▶ **Task goal**:
Please repeat the lines below, exactly and only, from the one that holds "Radars autonomes (49, 388)" through the one that holds "Restaurants à Marseille (398, 2524)".

▶ **Data records**:
[Start of section]
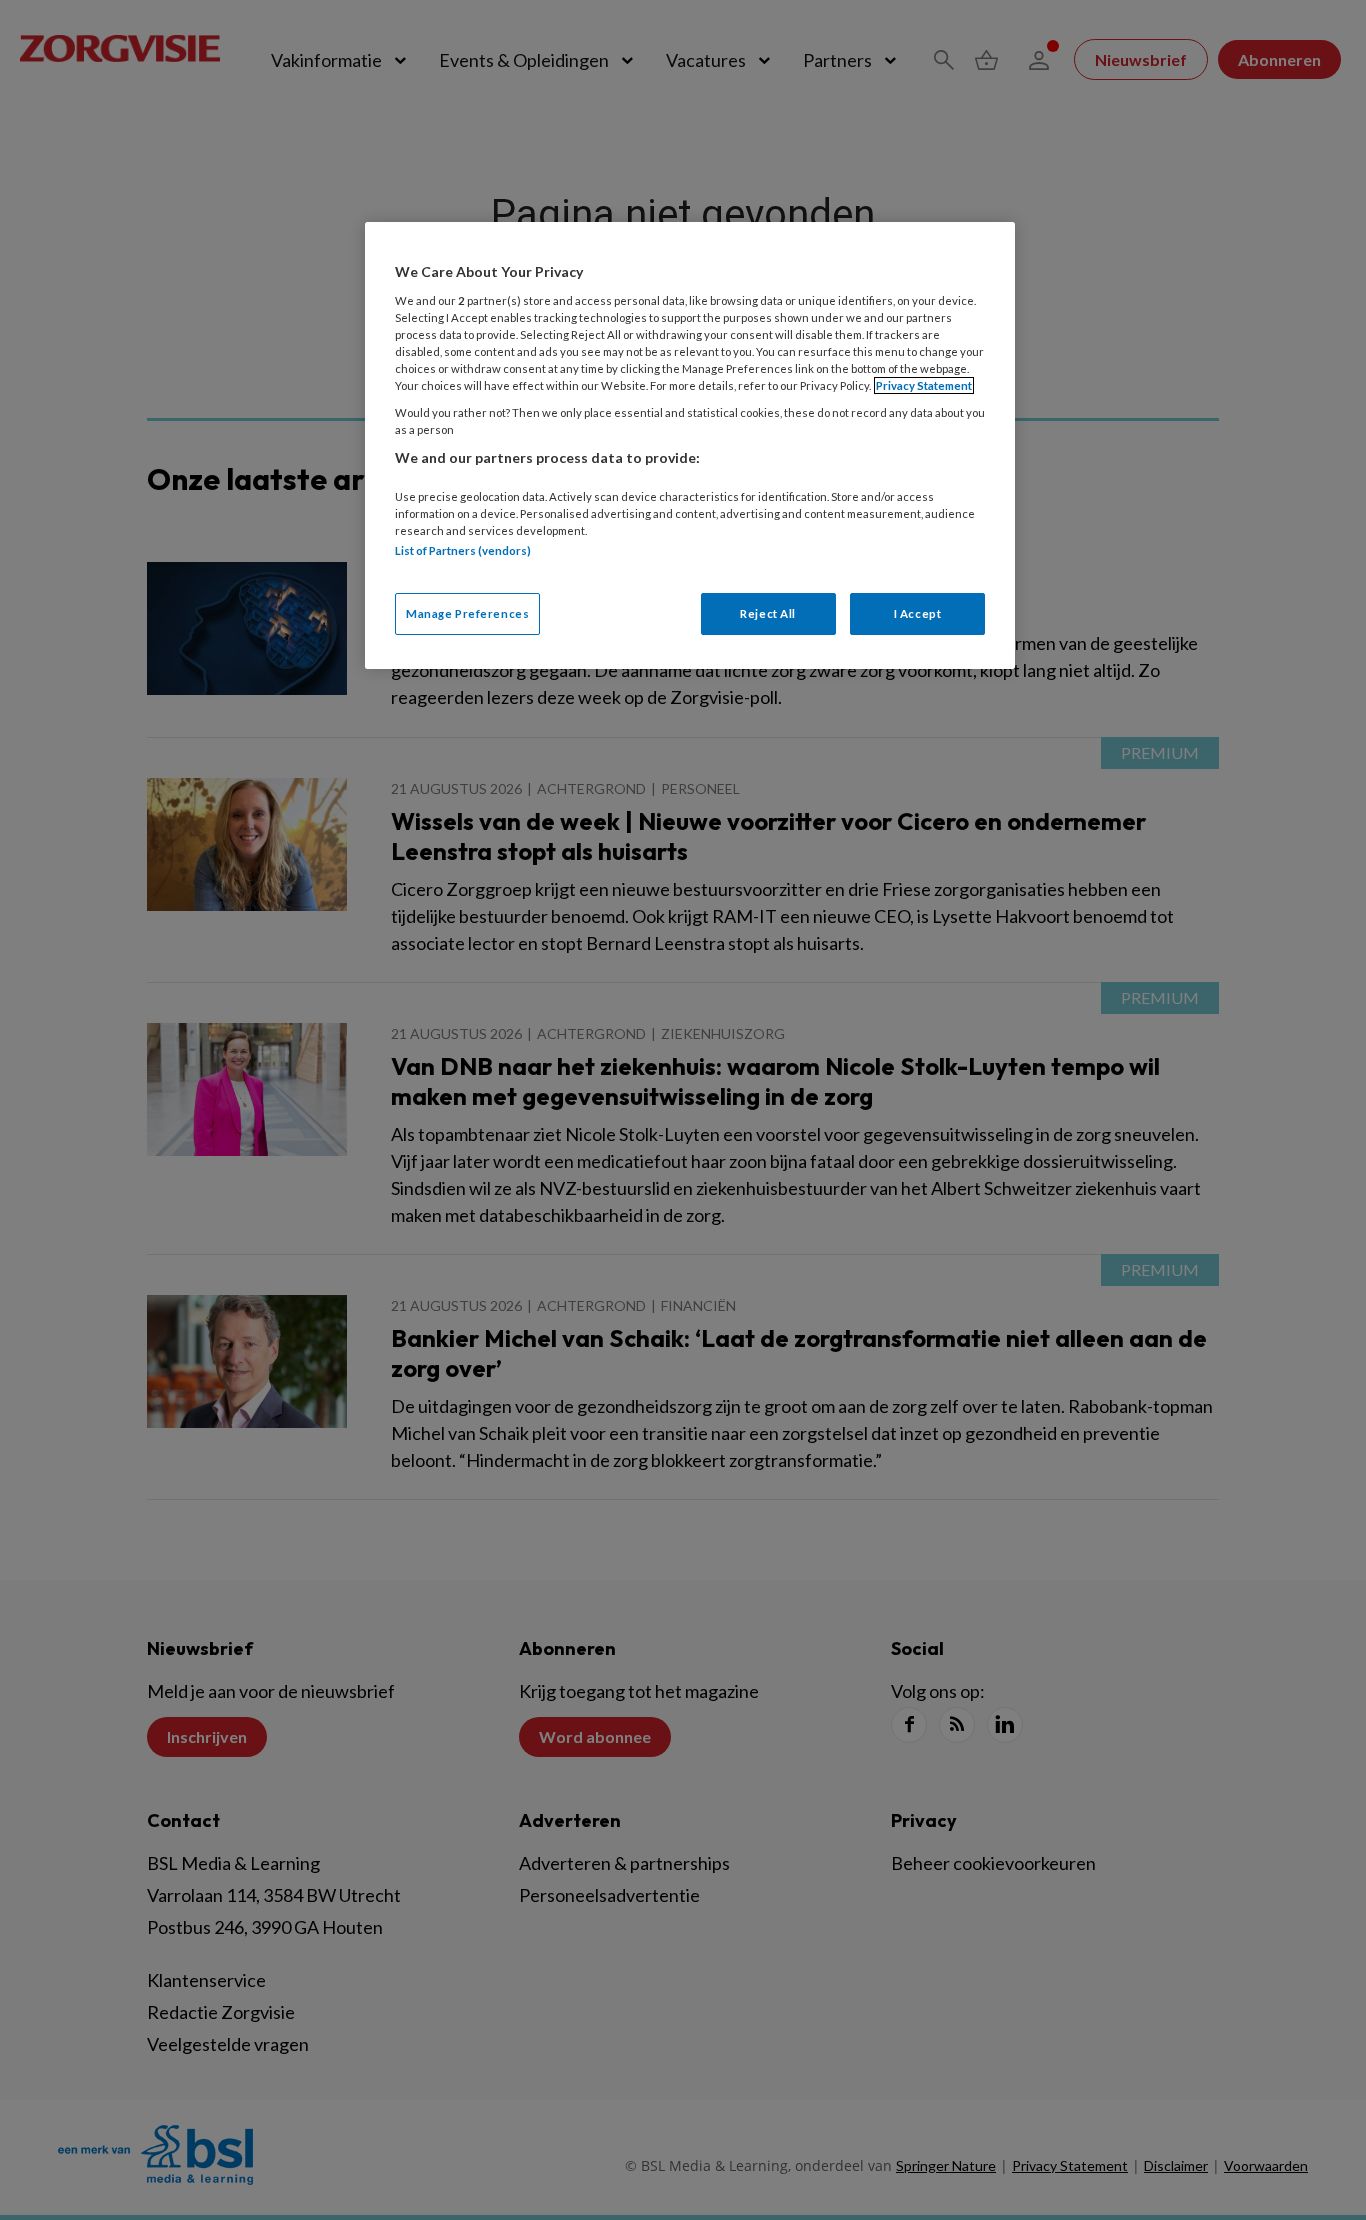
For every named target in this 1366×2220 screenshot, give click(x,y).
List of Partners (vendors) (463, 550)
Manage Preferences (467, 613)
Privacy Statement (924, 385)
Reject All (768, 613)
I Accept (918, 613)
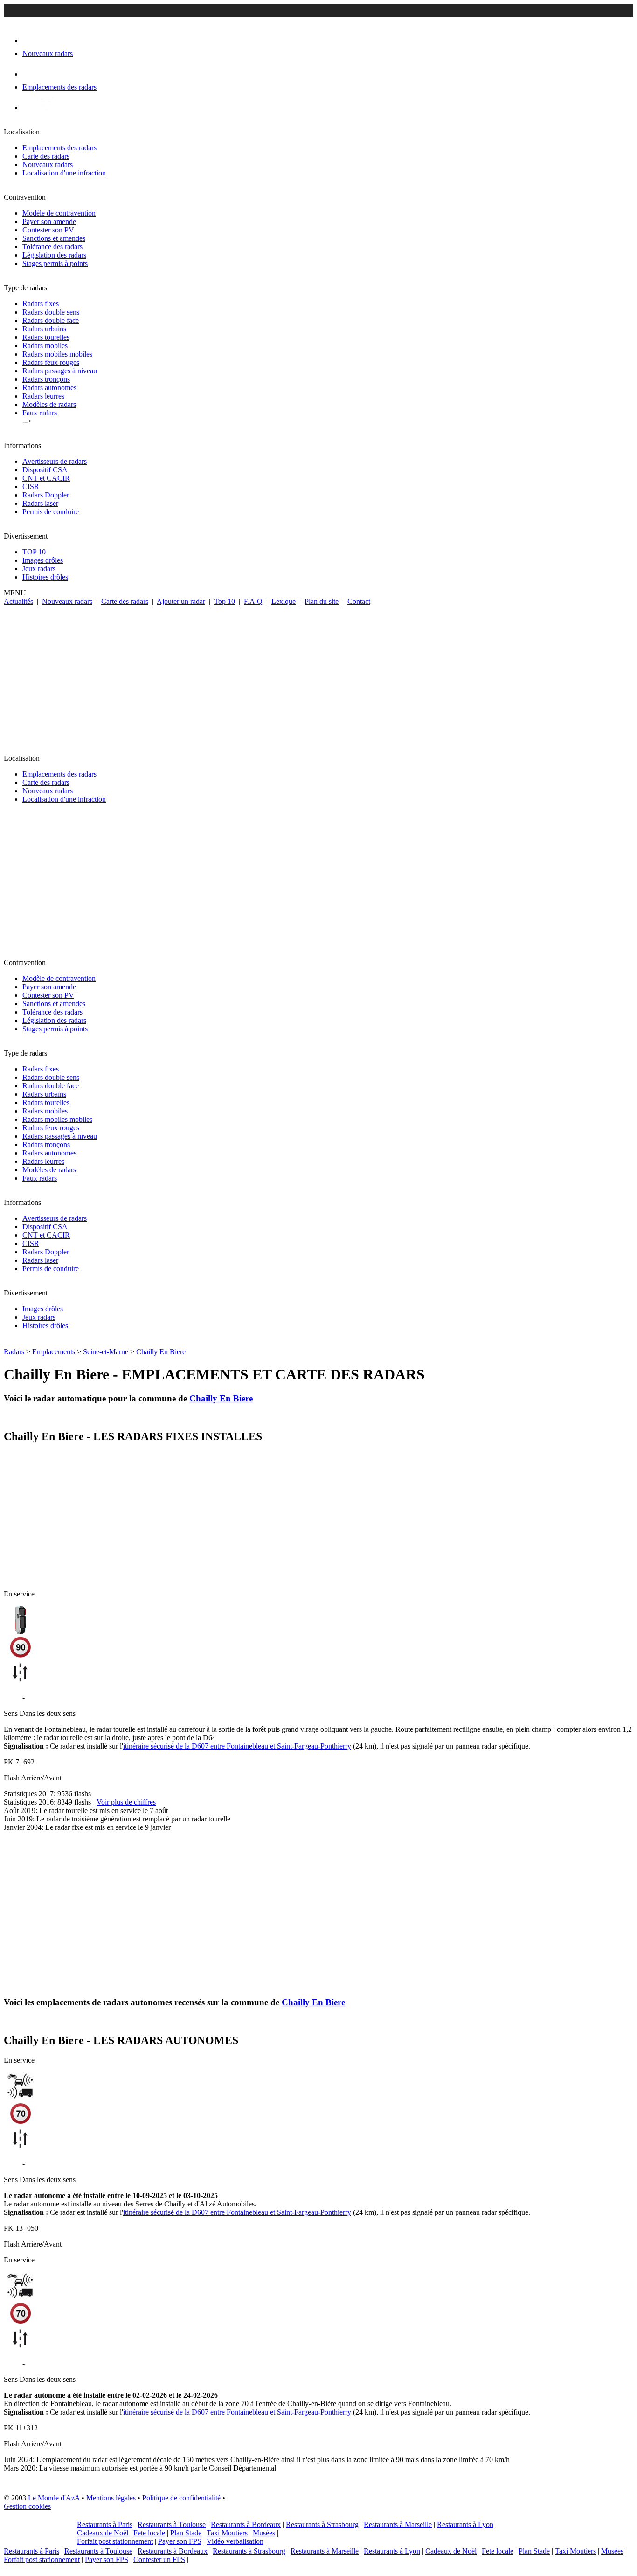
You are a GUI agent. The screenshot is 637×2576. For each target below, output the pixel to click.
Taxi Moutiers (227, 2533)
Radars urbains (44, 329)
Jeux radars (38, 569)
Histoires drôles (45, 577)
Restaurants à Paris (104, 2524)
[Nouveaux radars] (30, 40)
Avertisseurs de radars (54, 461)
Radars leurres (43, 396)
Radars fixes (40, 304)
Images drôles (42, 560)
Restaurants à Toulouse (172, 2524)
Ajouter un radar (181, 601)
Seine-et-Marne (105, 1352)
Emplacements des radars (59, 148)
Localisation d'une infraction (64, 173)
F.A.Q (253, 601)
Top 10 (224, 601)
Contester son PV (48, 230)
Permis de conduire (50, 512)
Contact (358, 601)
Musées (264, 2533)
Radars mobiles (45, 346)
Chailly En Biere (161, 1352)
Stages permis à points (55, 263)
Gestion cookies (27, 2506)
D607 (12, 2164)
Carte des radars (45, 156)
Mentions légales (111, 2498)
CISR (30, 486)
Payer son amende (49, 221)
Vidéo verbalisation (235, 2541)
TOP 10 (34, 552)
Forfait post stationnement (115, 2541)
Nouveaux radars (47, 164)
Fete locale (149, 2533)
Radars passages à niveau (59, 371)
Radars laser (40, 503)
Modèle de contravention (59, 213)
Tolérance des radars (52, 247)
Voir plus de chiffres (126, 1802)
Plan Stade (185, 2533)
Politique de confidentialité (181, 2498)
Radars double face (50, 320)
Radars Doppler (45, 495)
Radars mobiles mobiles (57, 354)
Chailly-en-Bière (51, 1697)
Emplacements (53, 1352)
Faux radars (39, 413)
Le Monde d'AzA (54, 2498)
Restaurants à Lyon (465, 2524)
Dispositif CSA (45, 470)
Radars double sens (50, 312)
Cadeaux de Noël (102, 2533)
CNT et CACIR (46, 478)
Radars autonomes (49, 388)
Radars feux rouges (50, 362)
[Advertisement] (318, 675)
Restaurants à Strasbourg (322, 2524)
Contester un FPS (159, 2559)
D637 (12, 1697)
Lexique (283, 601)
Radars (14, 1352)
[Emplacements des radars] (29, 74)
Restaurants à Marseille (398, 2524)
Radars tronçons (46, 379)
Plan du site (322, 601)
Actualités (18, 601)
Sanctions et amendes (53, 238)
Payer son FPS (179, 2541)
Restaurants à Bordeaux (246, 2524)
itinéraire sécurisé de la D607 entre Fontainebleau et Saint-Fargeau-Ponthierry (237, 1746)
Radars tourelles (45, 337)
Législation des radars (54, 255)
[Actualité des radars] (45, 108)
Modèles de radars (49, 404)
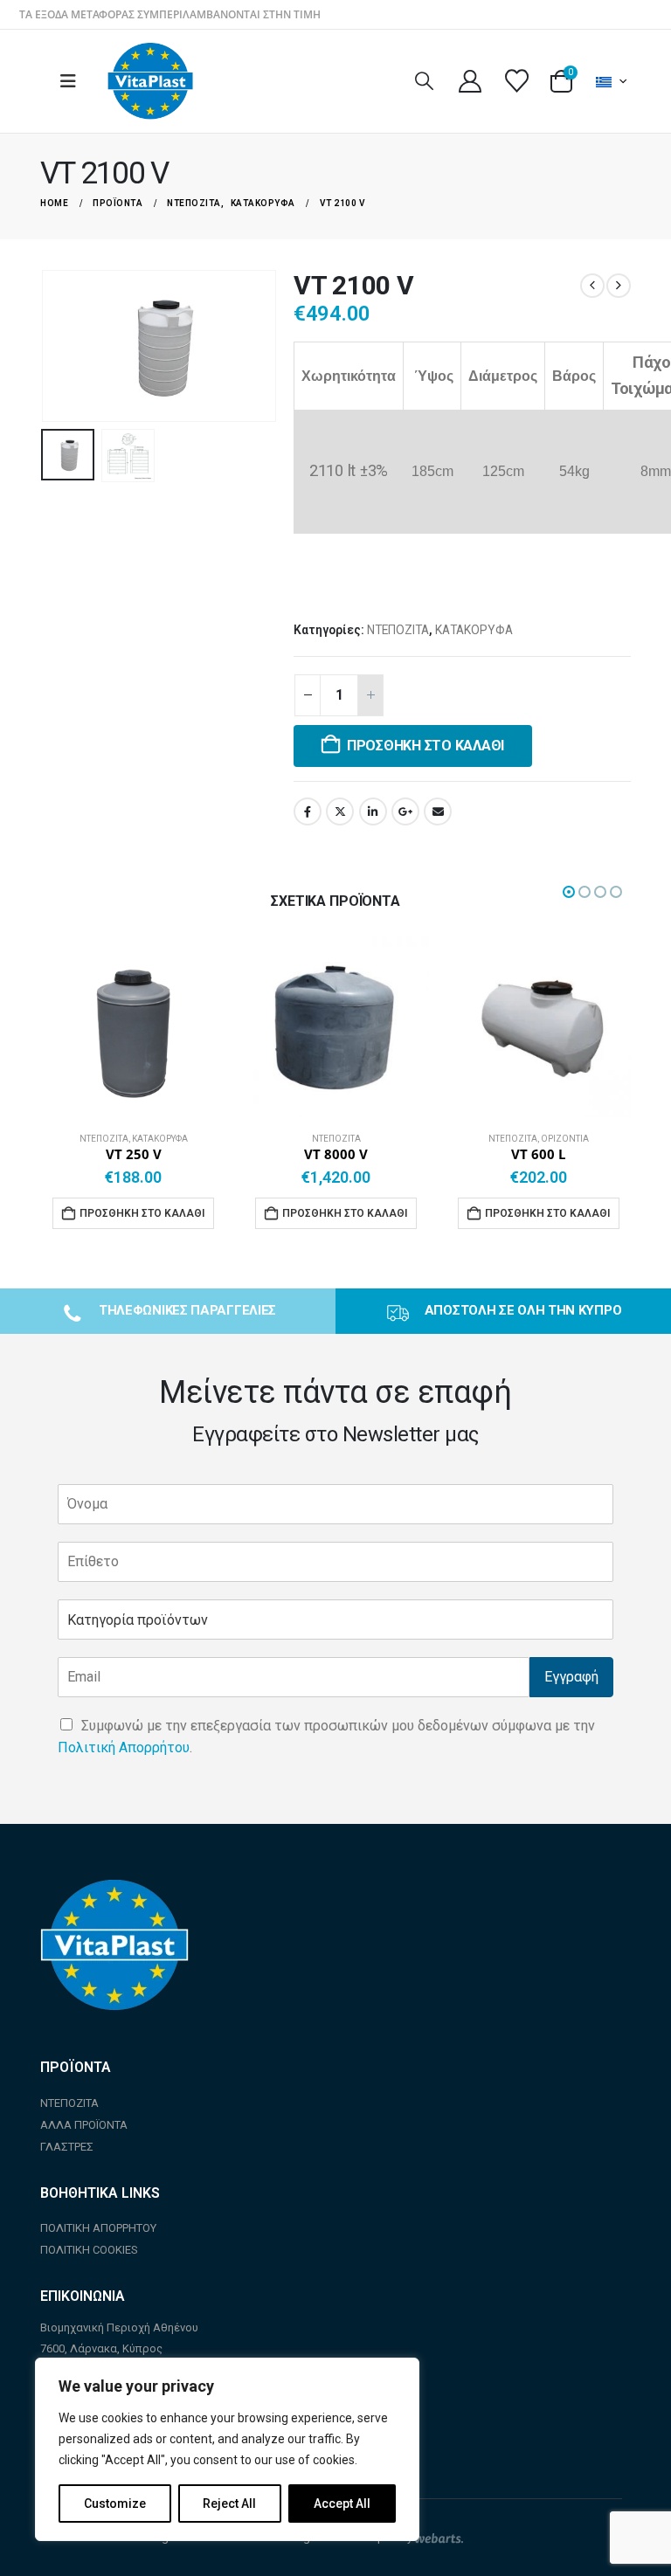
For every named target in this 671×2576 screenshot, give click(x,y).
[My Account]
[End of section]
▶ **Written answer**:
Radars autonomes (49, 388)
Radars feux rouges (50, 362)
[Advertisement] (318, 675)
Restaurants à Strasbourg (322, 2524)
Contester un FPS (159, 2559)
D637 (12, 1697)
Lexique (283, 601)
Radars (14, 1352)
[Emplacements des radars] (29, 74)
Restaurants à Marseille (398, 2524)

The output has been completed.